Repeat the records exactly, so that each line matches the original.
::: EXTRACTED DATA
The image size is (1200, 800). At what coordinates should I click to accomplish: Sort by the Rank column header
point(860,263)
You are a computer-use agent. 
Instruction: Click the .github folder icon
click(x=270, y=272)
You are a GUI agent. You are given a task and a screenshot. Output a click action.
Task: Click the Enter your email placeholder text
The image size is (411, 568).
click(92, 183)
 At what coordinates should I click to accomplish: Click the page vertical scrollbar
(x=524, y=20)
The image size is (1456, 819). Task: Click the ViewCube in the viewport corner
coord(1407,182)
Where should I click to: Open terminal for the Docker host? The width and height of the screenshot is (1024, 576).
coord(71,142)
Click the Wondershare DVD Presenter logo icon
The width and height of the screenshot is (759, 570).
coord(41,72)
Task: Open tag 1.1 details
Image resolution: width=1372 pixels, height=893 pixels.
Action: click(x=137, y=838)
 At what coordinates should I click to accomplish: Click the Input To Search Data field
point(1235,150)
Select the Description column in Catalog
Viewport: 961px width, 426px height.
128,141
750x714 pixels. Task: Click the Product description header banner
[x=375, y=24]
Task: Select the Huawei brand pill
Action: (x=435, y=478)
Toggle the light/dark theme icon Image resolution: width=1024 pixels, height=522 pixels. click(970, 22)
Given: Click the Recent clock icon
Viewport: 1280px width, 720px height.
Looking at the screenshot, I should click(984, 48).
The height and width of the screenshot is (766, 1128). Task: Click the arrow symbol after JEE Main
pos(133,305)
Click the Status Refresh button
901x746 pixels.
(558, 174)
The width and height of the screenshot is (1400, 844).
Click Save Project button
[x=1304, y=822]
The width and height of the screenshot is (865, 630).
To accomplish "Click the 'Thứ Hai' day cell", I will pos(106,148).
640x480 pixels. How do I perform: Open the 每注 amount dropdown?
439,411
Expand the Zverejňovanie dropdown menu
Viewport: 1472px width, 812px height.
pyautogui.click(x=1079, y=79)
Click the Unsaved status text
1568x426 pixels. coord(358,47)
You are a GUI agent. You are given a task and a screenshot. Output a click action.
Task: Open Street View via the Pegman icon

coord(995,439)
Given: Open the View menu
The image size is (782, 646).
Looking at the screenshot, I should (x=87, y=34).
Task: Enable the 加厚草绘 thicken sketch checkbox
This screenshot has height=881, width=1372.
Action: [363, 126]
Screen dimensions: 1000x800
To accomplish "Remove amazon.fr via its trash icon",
::::::
COMPLETED EXERCISE:
The image size is (1200, 800). At what coordinates should I click to accomplish: Sort by the Rank column header
point(860,263)
You are a computer-use agent. 
Instruction: Click the .github folder icon
click(x=270, y=272)
You are a GUI agent. You are given a task and a screenshot. Output a click action.
Task: Click the Enter your email placeholder text
The image size is (411, 568).
click(92, 183)
 At what coordinates should I click to accomplish: Click the page vertical scrollbar
(x=524, y=20)
The image size is (1456, 819). Task: Click the ViewCube in the viewport corner
coord(1407,182)
Where should I click to: Open terminal for the Docker host? The width and height of the screenshot is (1024, 576).
coord(71,142)
Click the Wondershare DVD Presenter logo icon
The width and height of the screenshot is (759, 570).
coord(41,72)
Task: Open tag 1.1 details
Image resolution: width=1372 pixels, height=893 pixels.
Action: click(x=137, y=838)
 At what coordinates should I click to accomplish: Click the Input To Search Data field
point(1235,150)
Select the Description column in Catalog
Viewport: 961px width, 426px height.
128,141
750x714 pixels. Task: Click the Product description header banner
[x=375, y=24]
Task: Select the Huawei brand pill
Action: (x=435, y=478)
Toggle the light/dark theme icon Image resolution: width=1024 pixels, height=522 pixels. click(970, 22)
Given: Click the Recent clock icon
Viewport: 1280px width, 720px height.
Looking at the screenshot, I should click(984, 48).
The height and width of the screenshot is (766, 1128). Task: Click the arrow symbol after JEE Main
pos(133,305)
Click the Status Refresh button
901x746 pixels.
(558, 174)
The width and height of the screenshot is (1400, 844).
Click Save Project button
[x=1304, y=822]
The width and height of the screenshot is (865, 630).
To accomplish "Click the 'Thứ Hai' day cell", I will pos(106,148).
640x480 pixels. How do I perform: Open the 每注 amount dropdown?
439,411
Expand the Zverejňovanie dropdown menu
Viewport: 1472px width, 812px height.
pyautogui.click(x=1079, y=79)
Click the Unsaved status text
1568x426 pixels. coord(358,47)
You are a GUI agent. You are given a task and a screenshot. Output a click action.
Task: Open Street View via the Pegman icon

coord(995,439)
Given: Open the View menu
The image size is (782, 646).
Looking at the screenshot, I should (x=87, y=34).
Task: Enable the 加厚草绘 thicken sketch checkbox
This screenshot has height=881, width=1372.
Action: [363, 126]
Screen dimensions: 1000x800
To accomplish "Remove amazon.fr via its trash icon",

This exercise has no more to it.